December 2001 Call to Action News
McBrien: Synod bishops chafing under Vatican controls
Make no mistake about it, Fr. Richard McBrien told overflow audiences in Philadelphia and Chicago. The bishops at the October synod in Rome who complained about Vatican centralization, who lamented the total breakdown of collegiality, and who called for a radical reform of the curia were not directing their remarks at John Paul II. Their intended target was the college of cardinals who will meet in the not-too-distant future to elect a new pope.

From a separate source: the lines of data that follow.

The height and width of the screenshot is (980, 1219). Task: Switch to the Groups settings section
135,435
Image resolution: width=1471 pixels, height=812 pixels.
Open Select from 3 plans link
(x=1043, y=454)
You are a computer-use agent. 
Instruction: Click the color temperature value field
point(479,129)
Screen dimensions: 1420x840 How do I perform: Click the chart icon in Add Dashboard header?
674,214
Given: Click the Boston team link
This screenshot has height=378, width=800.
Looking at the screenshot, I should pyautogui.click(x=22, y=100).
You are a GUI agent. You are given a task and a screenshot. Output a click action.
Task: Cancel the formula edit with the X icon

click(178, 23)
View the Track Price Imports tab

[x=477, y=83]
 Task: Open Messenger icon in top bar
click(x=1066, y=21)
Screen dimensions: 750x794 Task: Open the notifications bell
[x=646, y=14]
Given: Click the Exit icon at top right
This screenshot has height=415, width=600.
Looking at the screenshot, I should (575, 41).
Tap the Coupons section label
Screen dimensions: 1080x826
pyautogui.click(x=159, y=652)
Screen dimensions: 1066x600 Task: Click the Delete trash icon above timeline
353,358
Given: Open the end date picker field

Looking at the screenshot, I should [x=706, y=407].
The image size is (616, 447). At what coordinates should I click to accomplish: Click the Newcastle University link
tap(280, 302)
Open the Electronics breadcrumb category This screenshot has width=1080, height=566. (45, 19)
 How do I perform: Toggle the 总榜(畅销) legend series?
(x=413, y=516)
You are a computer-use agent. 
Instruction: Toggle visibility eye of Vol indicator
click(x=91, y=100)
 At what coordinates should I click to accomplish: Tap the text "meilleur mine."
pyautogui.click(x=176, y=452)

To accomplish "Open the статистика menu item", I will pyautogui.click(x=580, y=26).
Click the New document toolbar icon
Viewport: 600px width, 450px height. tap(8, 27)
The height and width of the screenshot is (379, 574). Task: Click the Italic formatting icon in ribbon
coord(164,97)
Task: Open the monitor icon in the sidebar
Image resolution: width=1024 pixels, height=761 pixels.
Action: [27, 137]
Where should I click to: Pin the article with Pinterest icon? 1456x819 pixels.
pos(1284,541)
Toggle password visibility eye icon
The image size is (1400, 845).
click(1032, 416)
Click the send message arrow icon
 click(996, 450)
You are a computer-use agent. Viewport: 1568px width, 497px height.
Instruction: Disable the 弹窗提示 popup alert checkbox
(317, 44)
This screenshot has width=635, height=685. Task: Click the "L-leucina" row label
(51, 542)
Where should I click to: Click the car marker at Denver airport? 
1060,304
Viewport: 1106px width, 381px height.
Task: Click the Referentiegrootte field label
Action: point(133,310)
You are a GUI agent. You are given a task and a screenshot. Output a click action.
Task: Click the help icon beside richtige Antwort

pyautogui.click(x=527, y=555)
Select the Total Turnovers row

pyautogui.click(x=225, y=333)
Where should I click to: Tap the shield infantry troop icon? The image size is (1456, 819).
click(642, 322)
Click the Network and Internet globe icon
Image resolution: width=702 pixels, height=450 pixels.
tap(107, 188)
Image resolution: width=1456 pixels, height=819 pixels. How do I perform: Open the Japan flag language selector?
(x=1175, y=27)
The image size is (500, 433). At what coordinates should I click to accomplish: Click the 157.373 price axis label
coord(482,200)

The vehemence of the bishops' protests and the extent of their anger - coming not only from the U.S. and Europe but from Asia and Africa and South America - constituted, said McBrien, an unmistakable message: Do not select a pope who intends to duplicate the principles of the present pontiff on church governance or you will have real trouble on your hands.
Press reports on the month-long international synod counted 53 of the 247 bishops who stood up and spoke for more collegiality and less Vatican control. Progressive cardinals like Danneels of Brussels and Martini of Milan were joined by conservatives like Keeler of Baltimore. Presidents of the council of European bishops' conferences and of the Latin American bishops (CELAM) joined the chorus, as did U.S. bishops' president Joseph Fiorenza, implying the support of hundreds of other bishops back home.
It is true, McBrien explained, that the overwhelming majority of the world's bishops have been appointed by John Paul, but they are saying loud and clear they do not intend to be errand boys of the Vatican, with their every decision subject to veto from abroad. Exactly who will be elected is anyone's guess, said McBrien, but whatever his personal preferences and inclinations, he should know by now, on the basis of the synod, that he had best relax the tight leash.
In fact, said McBrien, the concept of papal authority has undergone shifts and evolutions throughout the ages. The view that the church is primarily "a legal institution based on papal power" and established by one verse in the Bible ("Thou art Peter and upon this rock") may persist in the minds of many Catholics but, he insisted, it is wrong and always has been wrong.